Top 10 Things I Love About Cascading + Hadoop on the Cloud
My recent experience with Map-Reduce on the Cloud really makes me happy I never got away from the tech… here’s why:
- No fixed infrastructure investments means that performance optimizations and tuning directly effect the bottom line.
- No longer have to estimate hardware for a system that isn’t built yet.
- Everything is open source so I don’t have to deal with software vendors. I can fix things myself if I have to, rely on the community for help, and third party paid support is available if needed.
- Leverage the same software stack used by millions of other cloud developers. No vapor-ware survives here…
- Completely open MapReduce implementation within Hadoop allows cool solutions like using an embedded Java database for looking up dimension data.
- Everything is testable using automated unit testing in the local JVM, leading to code robustness and quality far exceeding any data processing stack I’ve worked on. To be able to debug the entire Hadoop technology stack on the local JVM is priceless.
- Any Java developer can pick up Cascading in a couple of months and be productive.
- Cascading joins offer more flexibility than SQL joins. For example, Cascading OuterJoin supports empty data on either side of the join condition.
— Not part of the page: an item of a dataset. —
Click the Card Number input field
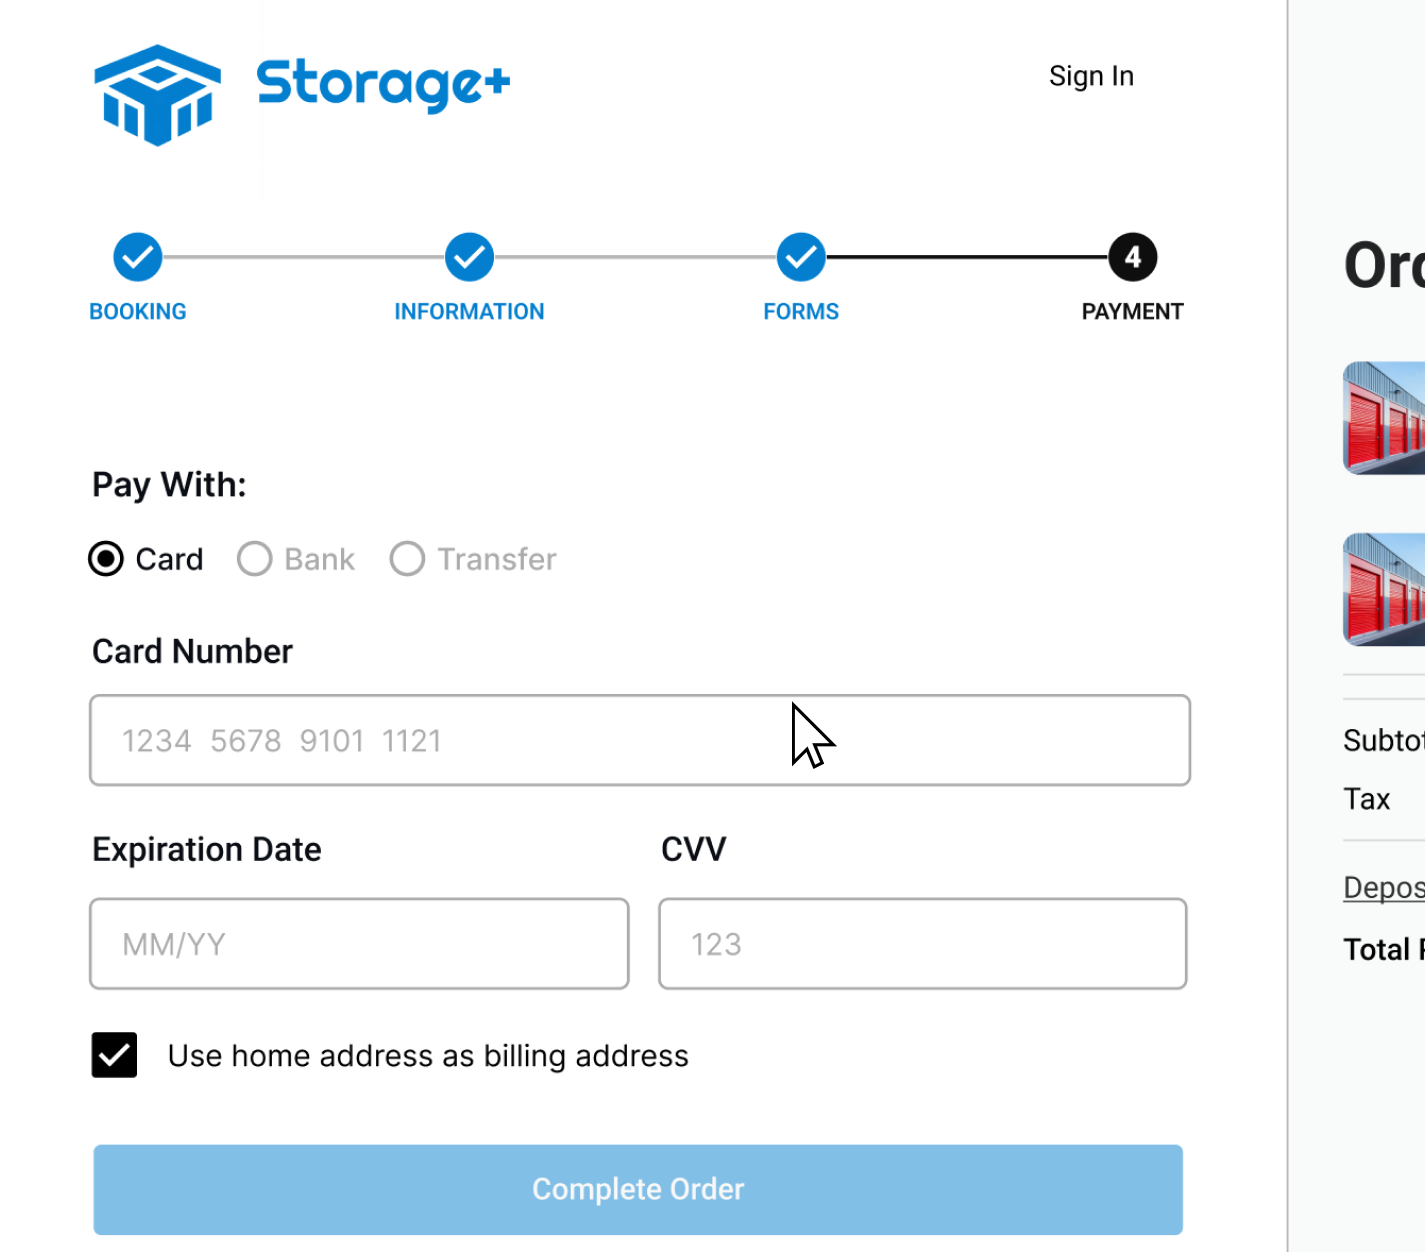This screenshot has width=1425, height=1252. [640, 740]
- Everything is streaming and INSERT only so data processing best practices are self-evident and mandatory in MapReduce, where the same best practices are optional in SQL-based systems. For example, a true INSERT only database model is fairly rare in the Oracle world; however, in MapReduce an INSERT only model is the only option available.
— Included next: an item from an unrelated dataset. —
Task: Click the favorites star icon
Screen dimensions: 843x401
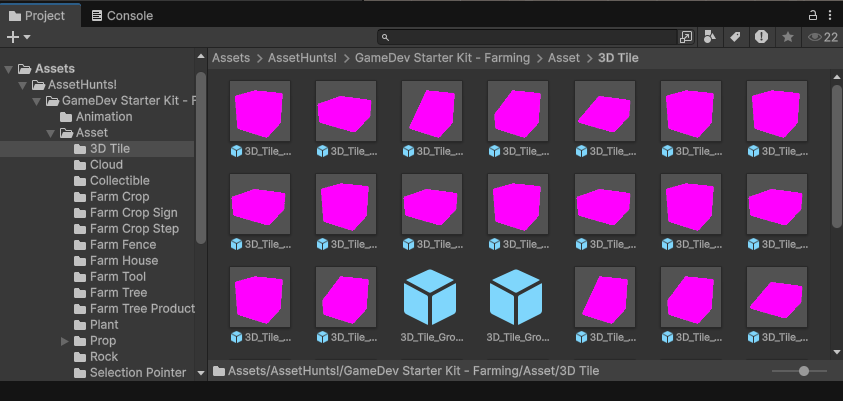Action: click(788, 37)
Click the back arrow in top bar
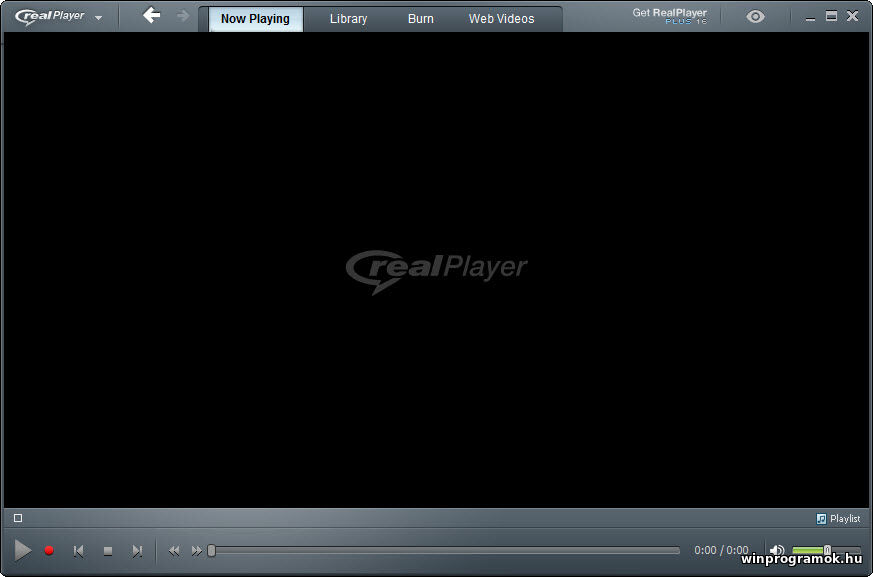 click(x=151, y=16)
- I can draw any Cascading data processing design using a simple flow chart, and have direct correlation between the design and the finished product every time.
To top it all off, Cascading is a great path for entry level college grads to get into big data processing. Admittedly, you need to know a lot to make an entire distributed data processing system work on a day in and day out basis. But you only need to know the fundamentals of any JVM-based language (Scala, Jython, JRuby, Groovy, Clojure, etc) to learn how to process big data with Cascading. This is the first time in a very long time that any of my employers has been talking about bringing on interns or new grads.